# hydrosalpinx 1 tube removed ttc no 2



## emmaw (Oct 24, 2007)

Hi all 

its been a few years since posting with hydrosalpinx about to go through ivf but had ivf with a bfn. Got tube removed and due to new job and the stress of it all gave up trying for a while. Decided to try again and concieved dd with help of clomid in the 1st month very very lucky love her to bits that was 3 years ago and started trying again but 9mnths down the line nothing.

tried to get clomid again from drs but only specialists can prescribe it so she sent me for day 21 blood tests!! Not sure y as problem was diagnosed and removed!

Anyone else been in this situation? Or know chances of conceiving naturally with 1 tube after hydro?

Many thanks

Emma


----------



## nickyturns (May 8, 2007)

Hi Emmaw.
I know this was posted a while ago but I have only just become active again on this site this week. After 6 years of tests, mmc, drugs and ops I was finally diagnosed with a hydrosalpinx which I had removed on Dec 16th 2008. Feb 2009 I got my bfp conceived naturally.
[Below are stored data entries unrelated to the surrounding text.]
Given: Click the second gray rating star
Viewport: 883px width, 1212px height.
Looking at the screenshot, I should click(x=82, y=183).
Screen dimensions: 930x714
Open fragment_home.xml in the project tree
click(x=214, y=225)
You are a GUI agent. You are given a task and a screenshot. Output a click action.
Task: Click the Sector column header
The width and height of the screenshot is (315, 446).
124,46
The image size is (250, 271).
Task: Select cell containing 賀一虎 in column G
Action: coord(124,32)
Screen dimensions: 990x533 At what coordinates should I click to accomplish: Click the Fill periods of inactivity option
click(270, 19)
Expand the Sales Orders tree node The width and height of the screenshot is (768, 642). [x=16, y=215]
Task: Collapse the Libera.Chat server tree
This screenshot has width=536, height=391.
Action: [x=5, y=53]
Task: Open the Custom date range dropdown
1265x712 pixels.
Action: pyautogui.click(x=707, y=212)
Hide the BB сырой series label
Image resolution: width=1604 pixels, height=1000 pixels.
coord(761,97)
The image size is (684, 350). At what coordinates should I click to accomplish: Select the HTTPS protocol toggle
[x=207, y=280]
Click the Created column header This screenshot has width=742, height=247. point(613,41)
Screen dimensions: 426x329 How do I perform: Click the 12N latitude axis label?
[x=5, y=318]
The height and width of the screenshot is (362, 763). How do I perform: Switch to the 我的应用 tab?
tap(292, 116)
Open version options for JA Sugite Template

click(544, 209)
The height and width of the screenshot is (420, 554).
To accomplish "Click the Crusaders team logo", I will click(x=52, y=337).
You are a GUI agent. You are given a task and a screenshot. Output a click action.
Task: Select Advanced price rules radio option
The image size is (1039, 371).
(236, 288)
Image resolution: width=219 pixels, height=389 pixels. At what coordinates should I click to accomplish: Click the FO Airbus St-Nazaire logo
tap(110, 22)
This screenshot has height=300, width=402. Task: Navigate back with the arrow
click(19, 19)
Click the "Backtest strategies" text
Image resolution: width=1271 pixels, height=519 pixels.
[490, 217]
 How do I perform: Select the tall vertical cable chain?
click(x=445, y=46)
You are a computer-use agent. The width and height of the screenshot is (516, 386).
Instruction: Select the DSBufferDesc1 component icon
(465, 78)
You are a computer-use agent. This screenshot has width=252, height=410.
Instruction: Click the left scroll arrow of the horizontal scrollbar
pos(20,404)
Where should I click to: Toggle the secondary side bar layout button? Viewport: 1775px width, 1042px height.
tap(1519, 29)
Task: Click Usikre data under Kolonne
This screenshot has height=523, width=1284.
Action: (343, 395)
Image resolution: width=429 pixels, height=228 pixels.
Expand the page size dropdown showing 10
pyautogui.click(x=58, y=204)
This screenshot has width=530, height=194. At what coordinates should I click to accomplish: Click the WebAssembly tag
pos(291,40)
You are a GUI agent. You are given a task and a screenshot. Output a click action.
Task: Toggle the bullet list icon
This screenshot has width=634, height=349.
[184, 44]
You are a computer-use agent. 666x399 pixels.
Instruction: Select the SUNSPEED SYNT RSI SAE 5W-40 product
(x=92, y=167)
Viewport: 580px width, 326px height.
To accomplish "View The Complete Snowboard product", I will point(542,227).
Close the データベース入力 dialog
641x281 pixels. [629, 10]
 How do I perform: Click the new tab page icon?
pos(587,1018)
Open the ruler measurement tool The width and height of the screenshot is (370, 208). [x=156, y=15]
Started trying for number 2 in 2011 a and after no luck we brought a clear blue fertility monitor in Jan this year, got a bfp the first month of use but had a miscarriage at 7 weeks. Whilst waiting for first period after miscarriage I found out I was pregnant again! (We'd had a drunken night as we had been abstaining!) saw a heartbeat but unfortunately had another miscarriage at 8 weeks.  No more pregnancies since despite the trying, still using my clear blue fertility monitor. I have since discovered that I have high natural killer cells which could be preventing me from falling pregnant but also stop any pregnancy lucky enough to start so am now starting treatment for that.
So yes, it's definitely possible to get pregnant naturally with one tube. I did it twice in 3 months there's just something else wrong that I have to fix first.
Hope this helps and you get to read this.
Nicky.x


----------



## emmaw (Oct 24, 2007)

Hi nickyturns

Thanks for your reply sorry to hear of your miscarriages its so heartbreaking everystep of the way.

Im the same as you left tube removed due to a hydro. Are the nk cells to do with that or something else?

Ive managed to get the dr to look at my notes and see that there is a case for a consultant so just waiting to hear if they'll prescribe clomid or if I need a consultation.

Will have a look into that clear blue monitor sounds really good!

Hope you are successful soon its the hardest journey ever to be on.

So grateful for my little girl but wish she could have a sibling to share her life with.

Let me know how you get on
Emma
Xxx


----------